Directions for this task. After finding "At what coordinates" in the material below, output its line and every line after it through the last, exactly, but not the pictures.

Listed entries.
....

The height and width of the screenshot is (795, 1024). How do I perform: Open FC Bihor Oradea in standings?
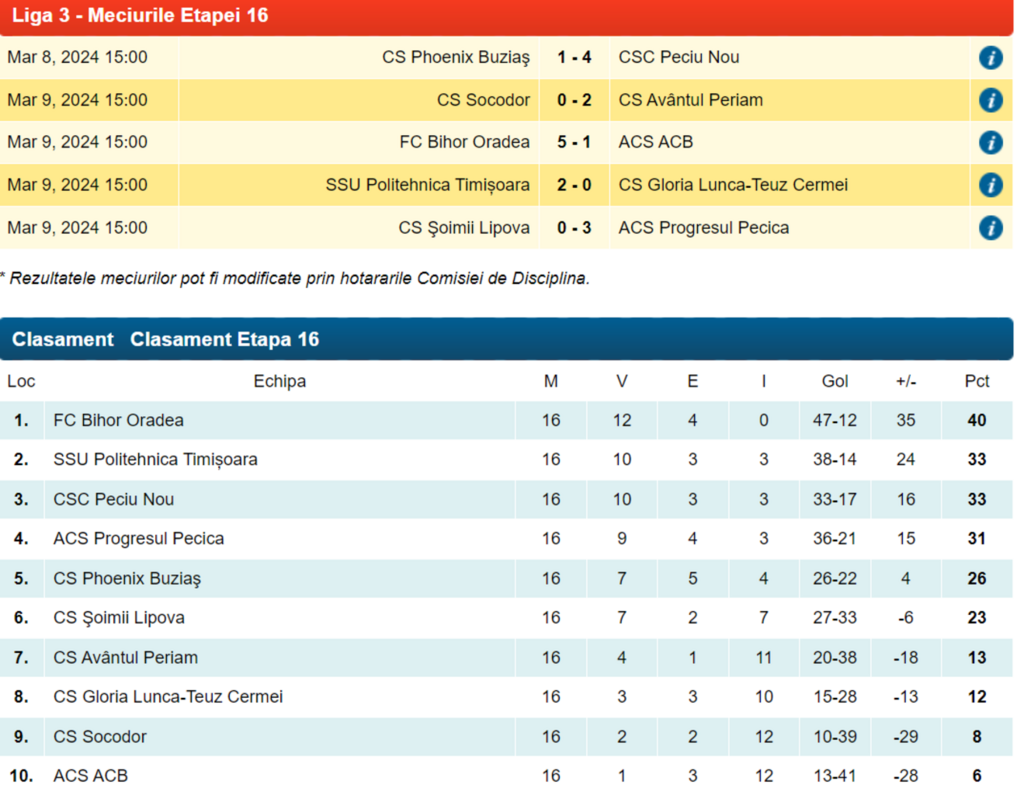(x=118, y=420)
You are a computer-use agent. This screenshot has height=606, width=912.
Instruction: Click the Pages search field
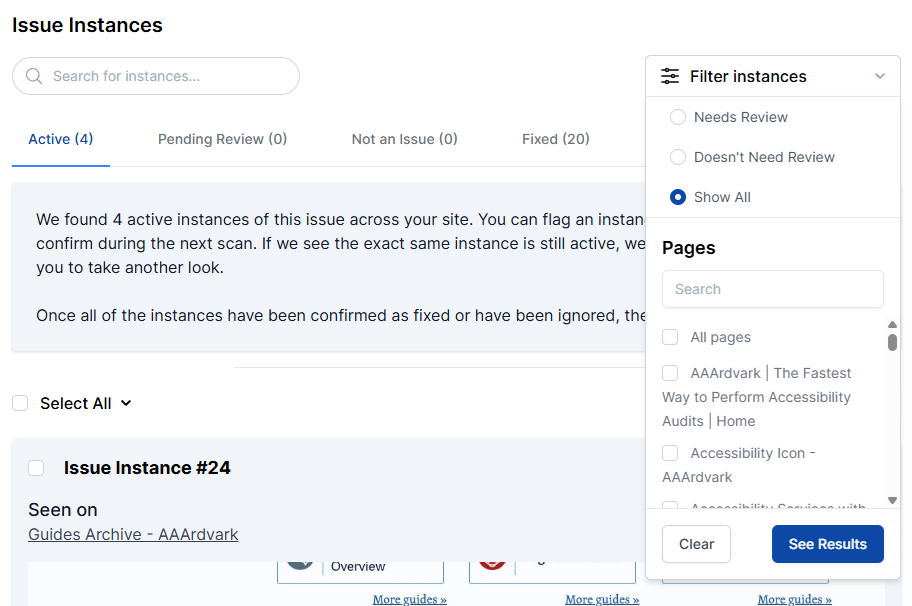pos(772,289)
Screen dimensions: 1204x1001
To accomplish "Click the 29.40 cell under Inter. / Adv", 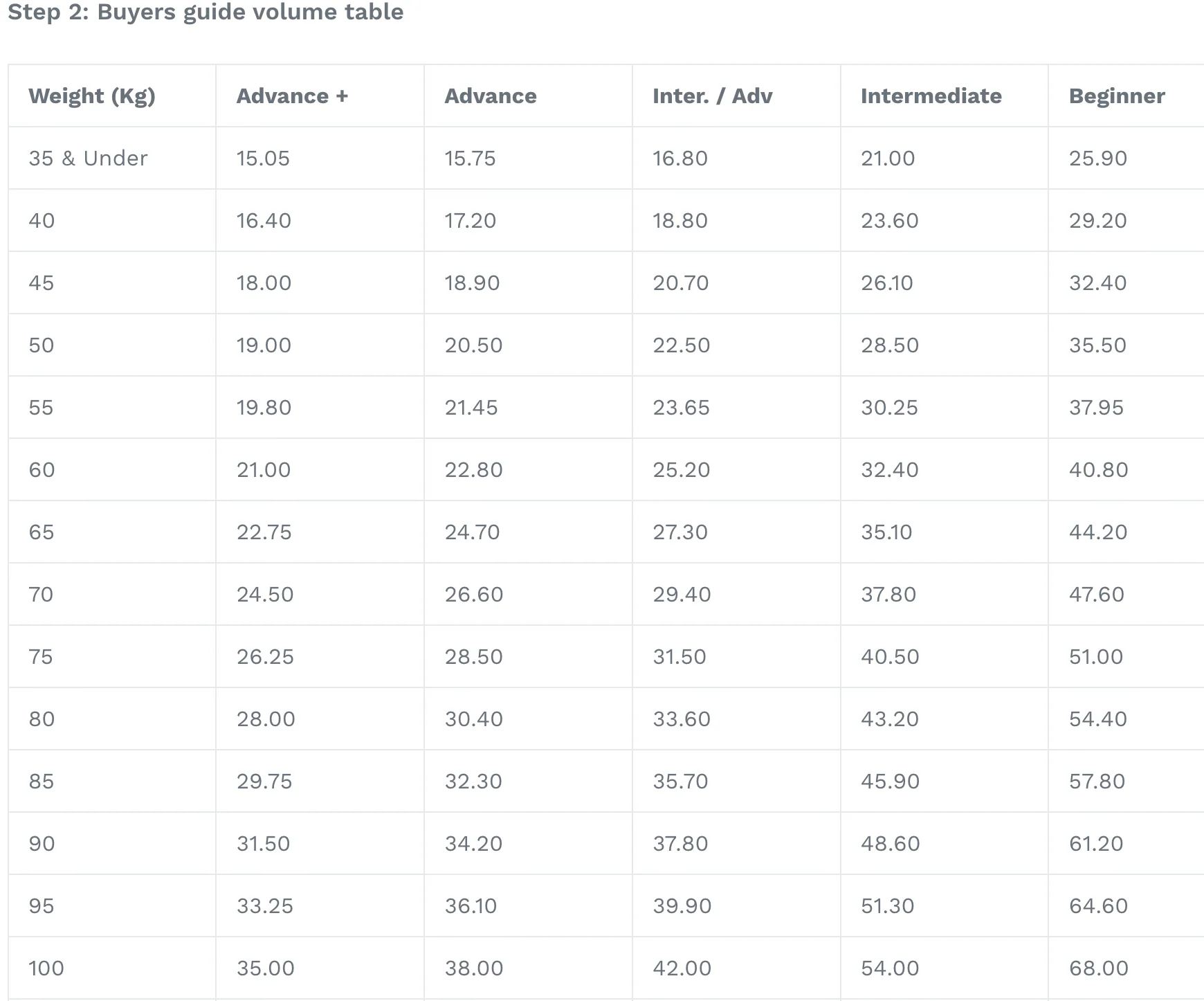I will 682,595.
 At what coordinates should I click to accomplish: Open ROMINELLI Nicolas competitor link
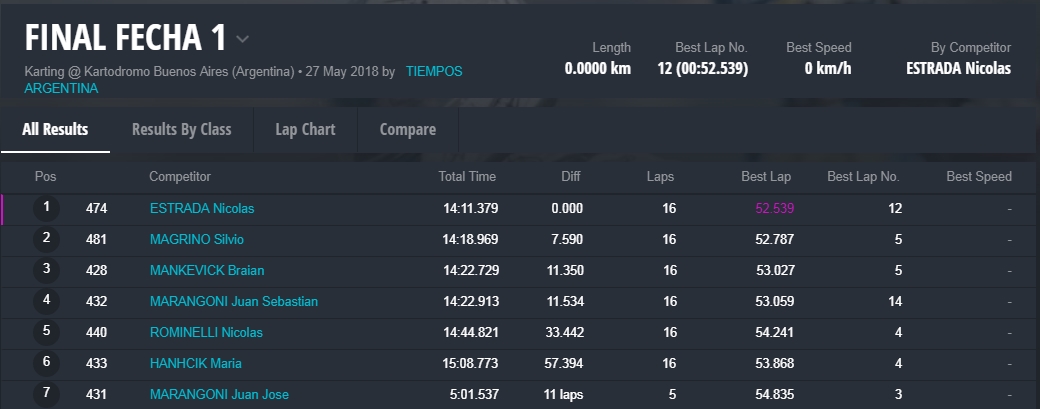pos(206,332)
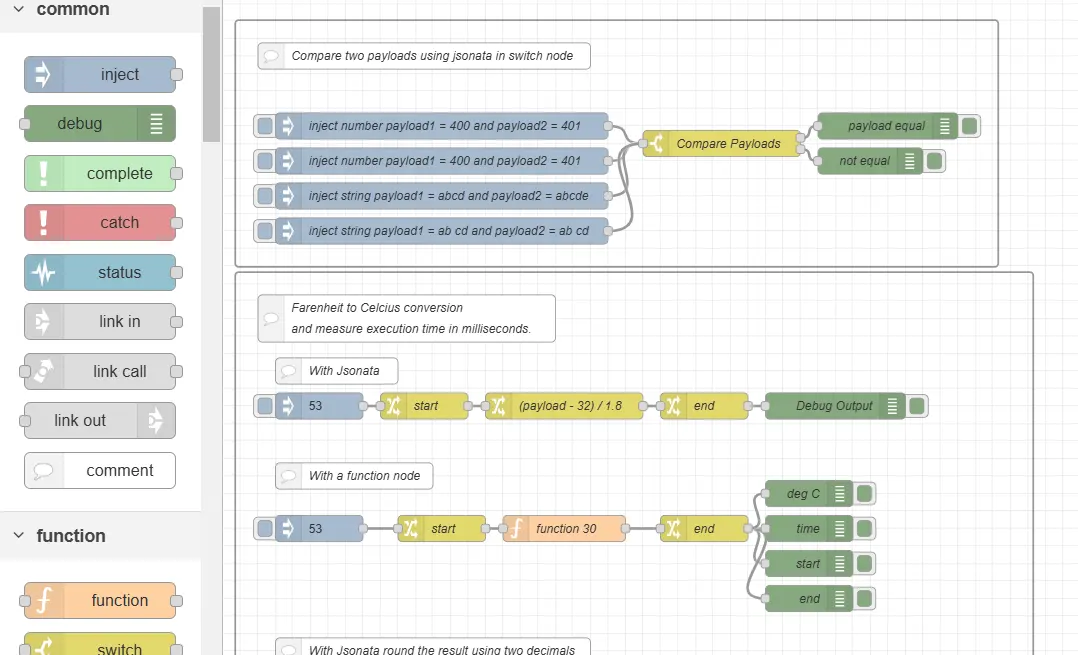The width and height of the screenshot is (1078, 655).
Task: Open the With Jsonata comment node
Action: [x=336, y=371]
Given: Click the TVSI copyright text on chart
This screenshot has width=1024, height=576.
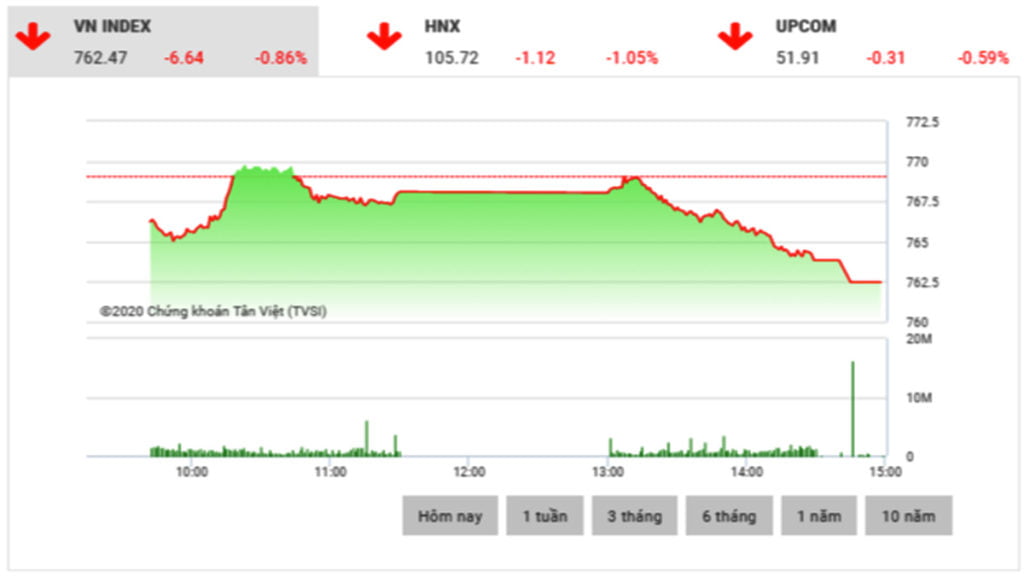Looking at the screenshot, I should coord(213,311).
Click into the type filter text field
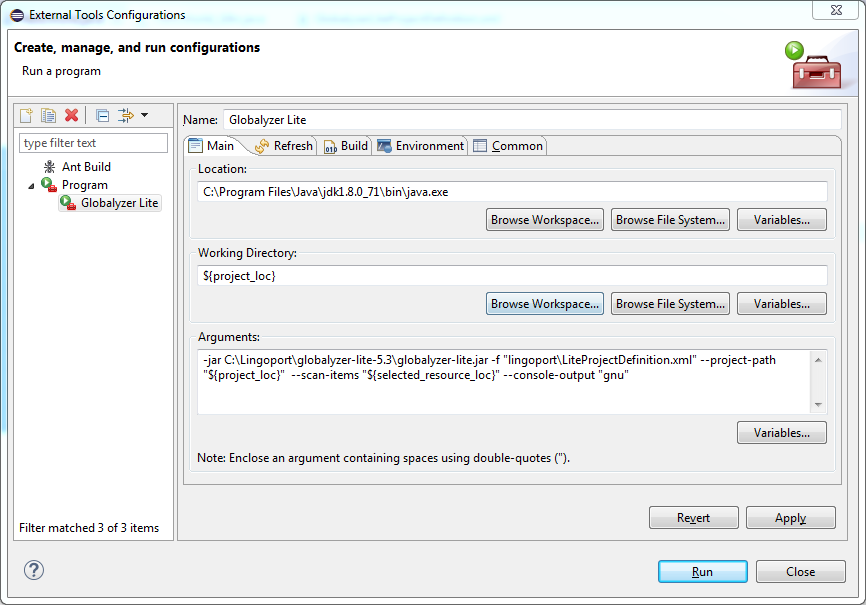The image size is (866, 605). [x=94, y=143]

....

Answer to this task.
 At what coordinates should I click to accomplish: Open ROMINELLI Nicolas competitor link
pos(206,332)
The width and height of the screenshot is (1078, 655).
Task: Open the With Jsonata comment node
Action: [x=336, y=371]
Given: Click the TVSI copyright text on chart
This screenshot has width=1024, height=576.
Looking at the screenshot, I should coord(213,311).
Click into the type filter text field
The image size is (866, 605). [x=94, y=143]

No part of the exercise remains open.